When a node pool is scaled down to 0 workers, the list of hosts in the console still shows nodes in a Ready state. You can verify the number of nodes in two ways:
- In the console, go to the node pool and verify that it has 0 nodes.
- On the command-line interface, run the following commands:
  - Verify that 0 nodes are in the node pool by running the following command:
    
    $ oc get nodepool -A
  - Verify that 0 nodes are in the cluster by running the following command:
    
    $ oc get nodes --kubeconfig
  - Verify that 0 agents are reported as bound to the cluster by running the following command:
    
    $ oc get agents -A
When you create a hosted cluster in an environment that uses the dual-stack network, you might encounter pods stuck in the ContainerCreating state. This issue occurs because the openshift-service-ca-operator resource cannot generate the metrics-tls secret that the DNS pods need for DNS resolution. As a result, the pods cannot resolve the Kubernetes API server. To resolve this issue, configure the DNS server settings for a dual stack network.
If you created a hosted cluster in the same namespace as its managed cluster, detaching the managed hosted cluster deletes everything in the managed cluster namespace including the hosted cluster. The following situations can create a hosted cluster in the same namespace as its managed cluster:
- You created a hosted cluster on the Agent platform through the multicluster engine for Kubernetes Operator console by using the default hosted cluster cluster namespace.
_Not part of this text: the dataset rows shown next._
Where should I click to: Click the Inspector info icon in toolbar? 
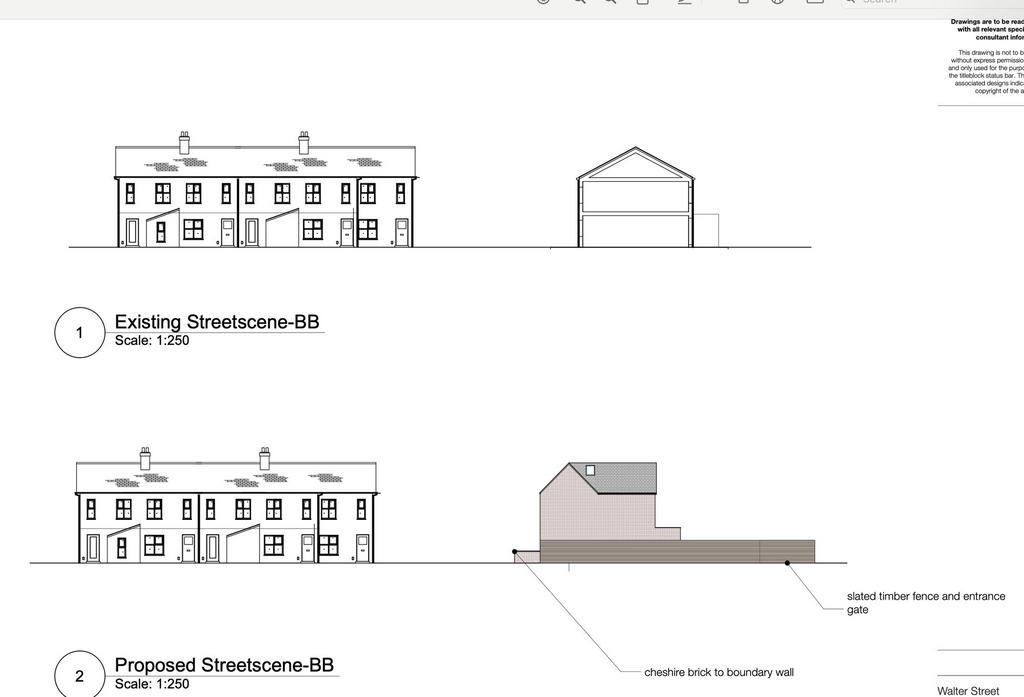[543, 2]
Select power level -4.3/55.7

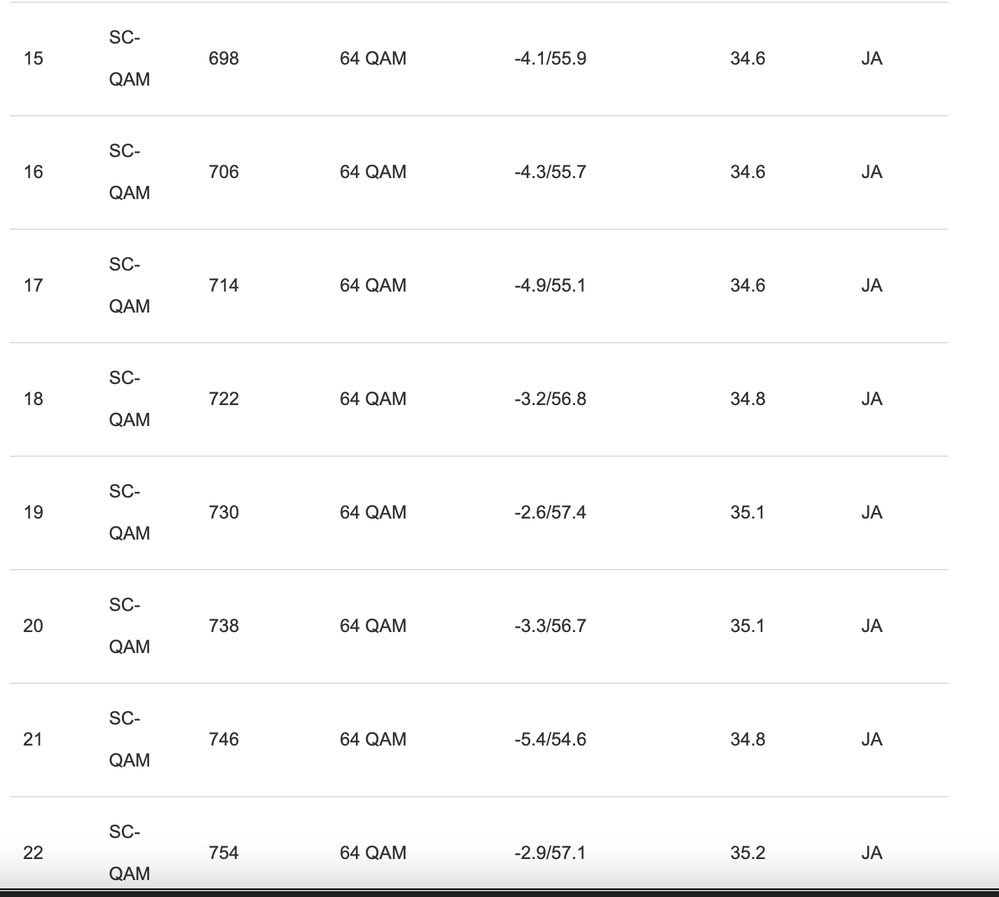click(x=550, y=172)
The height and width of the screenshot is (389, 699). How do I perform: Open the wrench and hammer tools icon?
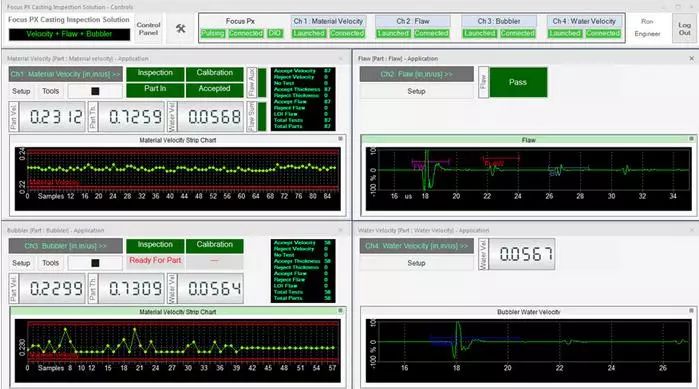click(181, 29)
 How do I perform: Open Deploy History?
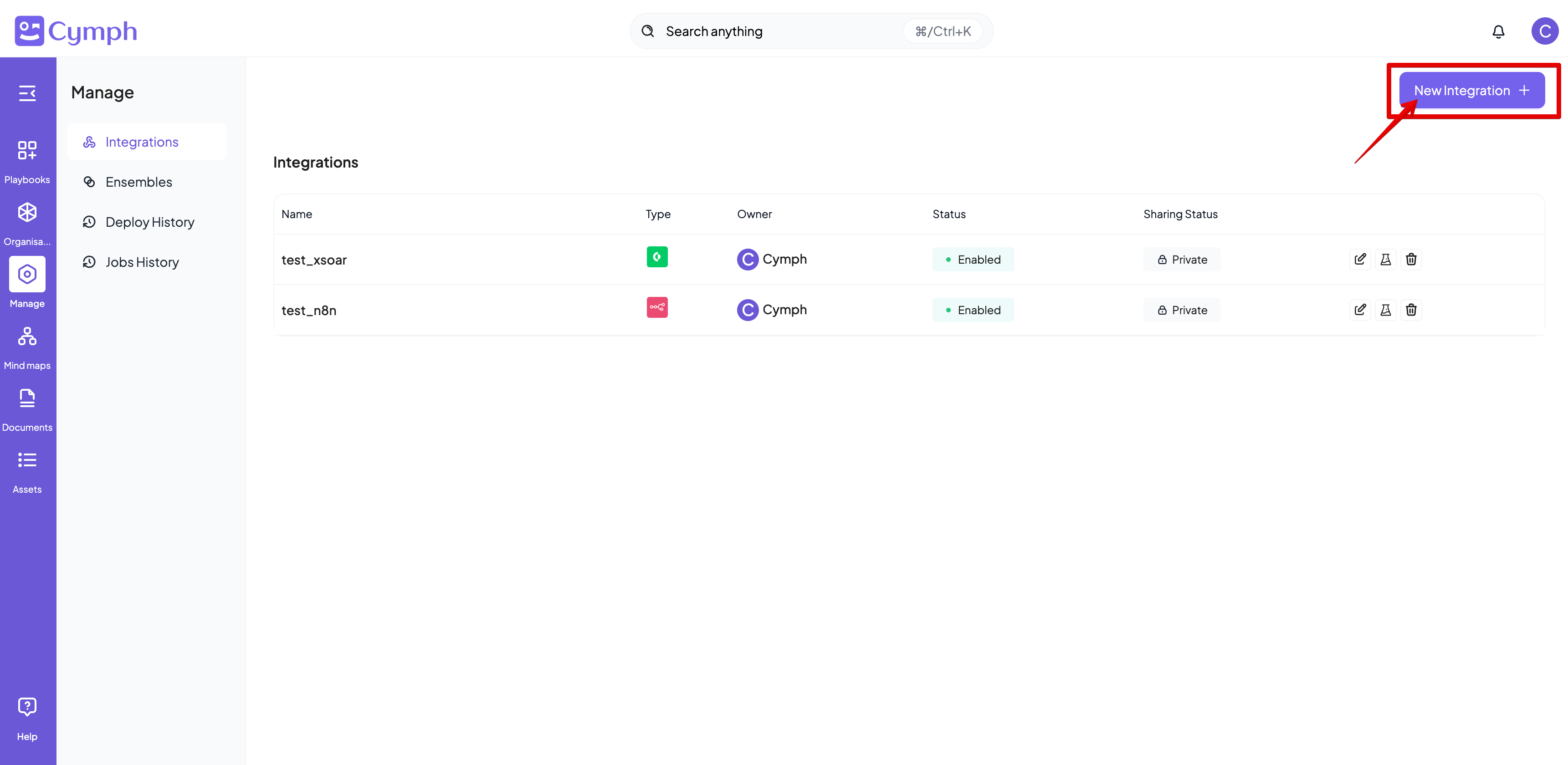tap(150, 221)
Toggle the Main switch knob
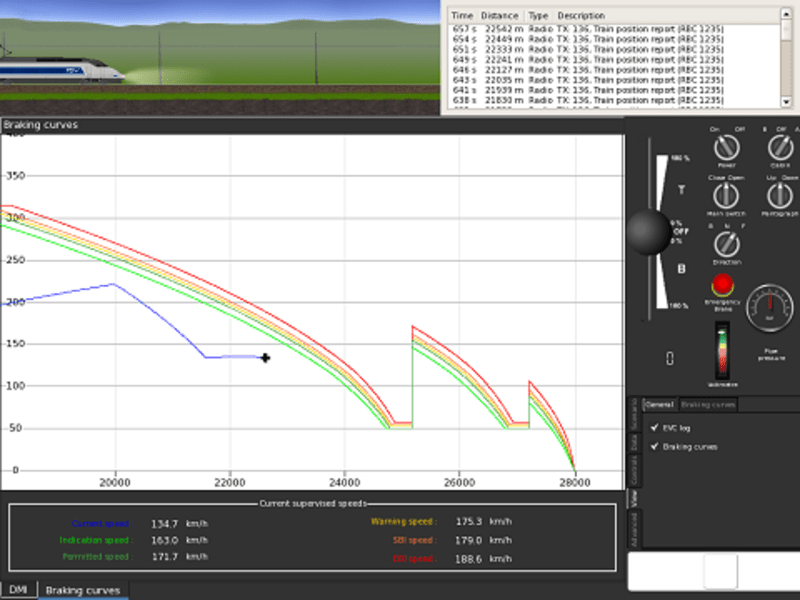Image resolution: width=800 pixels, height=600 pixels. (x=727, y=195)
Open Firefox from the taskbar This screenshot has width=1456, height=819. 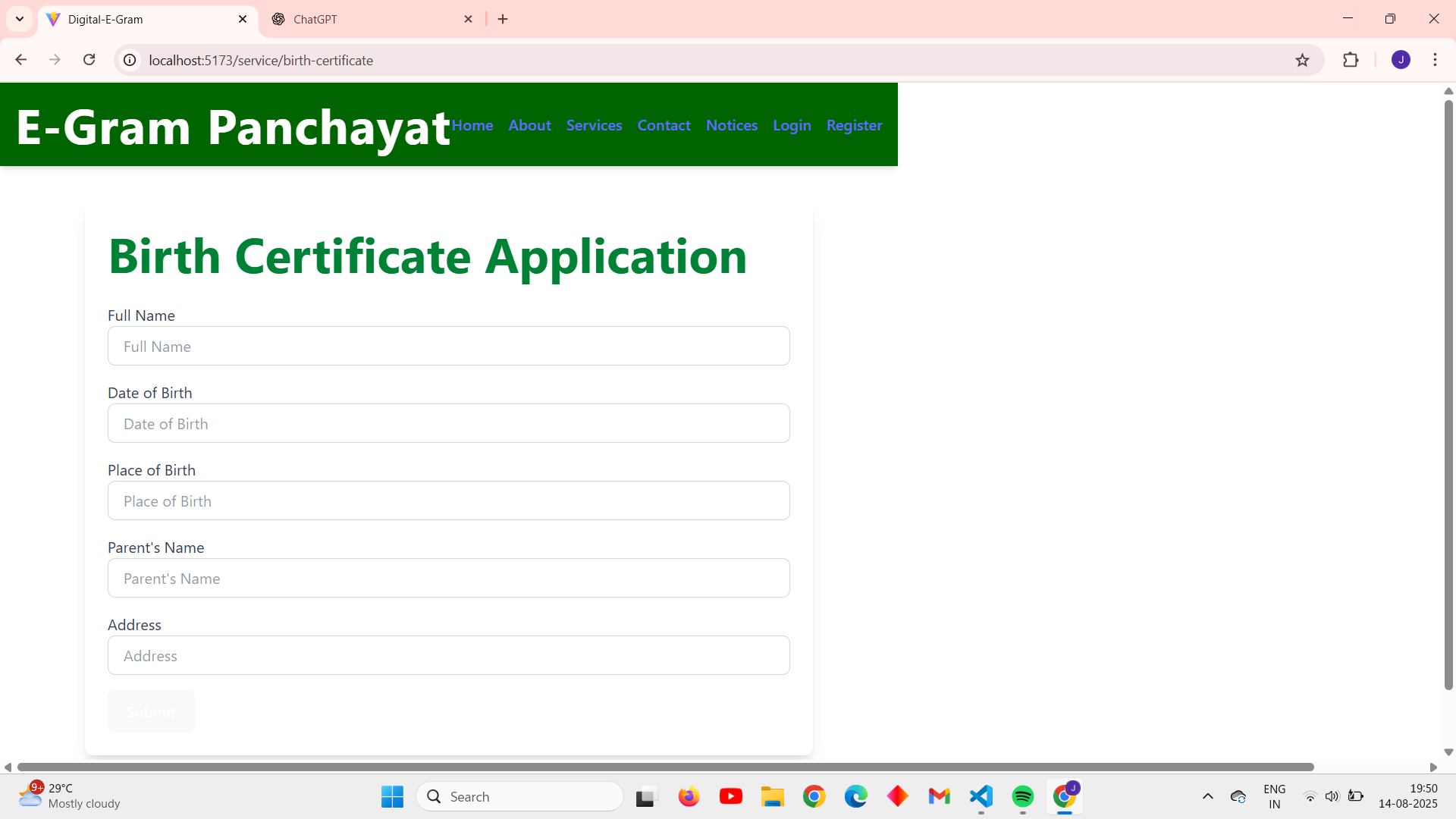coord(689,796)
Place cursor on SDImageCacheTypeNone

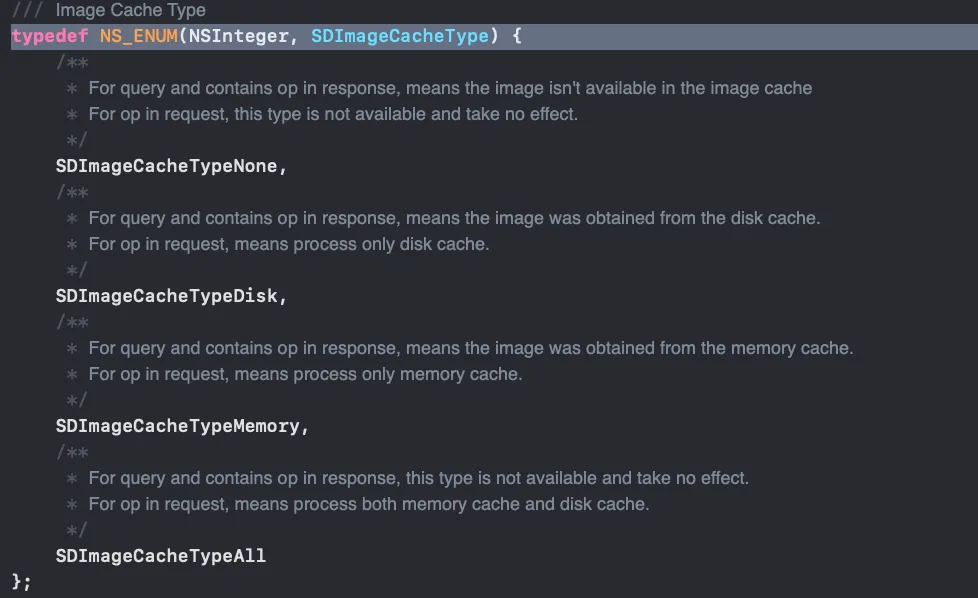click(166, 166)
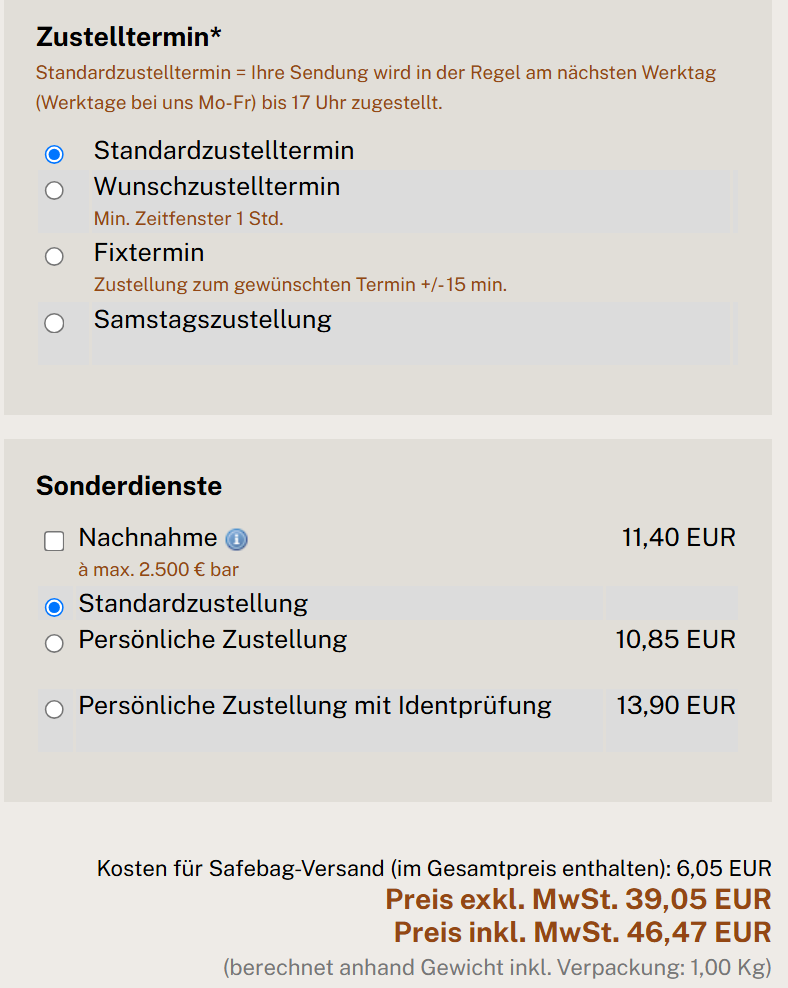Click the Wunschzustelltermin label text
788x988 pixels.
coord(217,187)
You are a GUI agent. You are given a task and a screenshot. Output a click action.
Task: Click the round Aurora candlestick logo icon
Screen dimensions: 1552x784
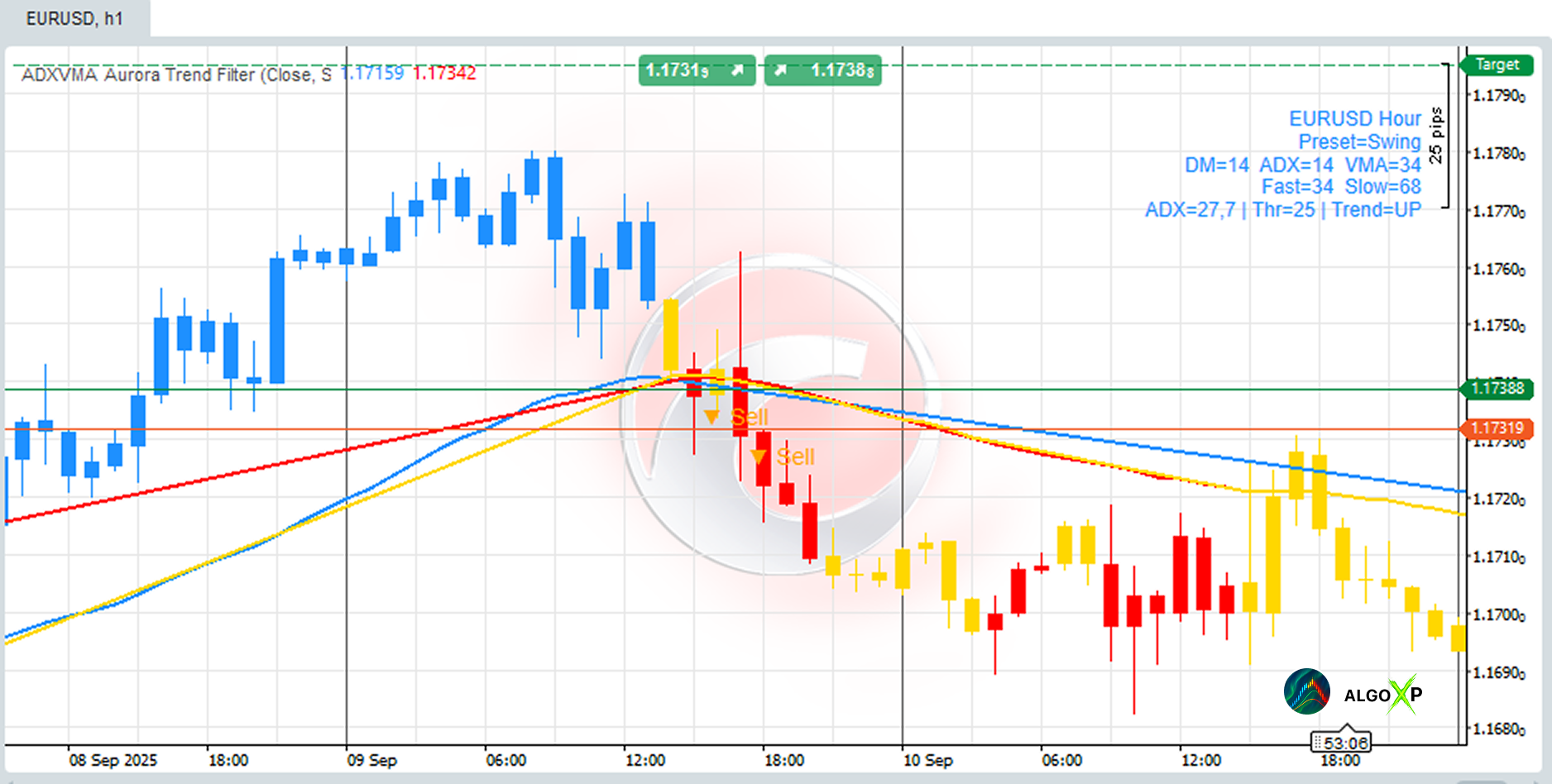pyautogui.click(x=1306, y=691)
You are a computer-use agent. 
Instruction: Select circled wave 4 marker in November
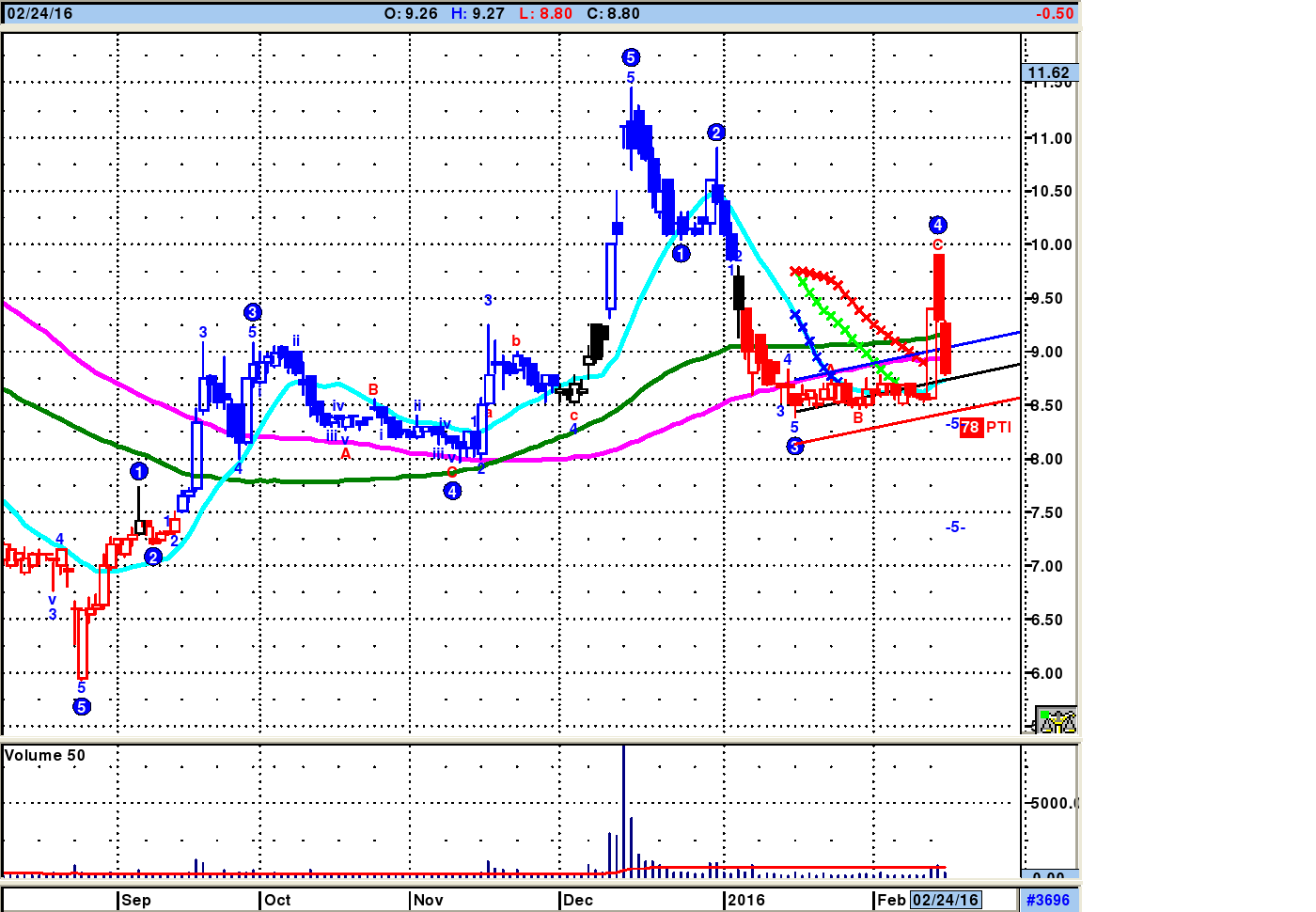[x=452, y=491]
- You created a hosted cluster through the command-line interface or API by specifying the hosted cluster namespace to be the same as the hosted cluster name.
When you use the console or API to specify an IPv6 address for the spec.services.servicePublishingStrategy.nodePort.address field of a hosted cluster, a full IPv6 address with 8 hextets is required. For example, instead of specifying 2620:52:0:1306::30, you need to specify 2620:52:0:1306:0:0:0:30.
In hosted control planes on OKD Virtualization, if you store all hosted cluster information in a shared namespace and then back up and restore a hosted cluster, you might unintentionally change other hosted clusters. To avoid this issue, back up and restore only hosted clusters that use labels, or avoid storing all hosted cluster information in a shared namespace.
For version 4.21, hosted control planes pins all Cluster API images to the 4.20.10-multi release image for compatibility reasons. Hosted control planes pins the images when Cluster API deployments are generated. The 4.20.10-multi image must always be mirrored and available in order for the Cluster API to work with hosted control planes version 4.21.
Intermittent egress IP outages occur when a hosted cluster uses the following combined settings:
- The service publishing strategy for the Konnectivity service is set to Route.
- The management cluster uses Virtual Router Redundancy Protocol (VRRP) VIP for ingress.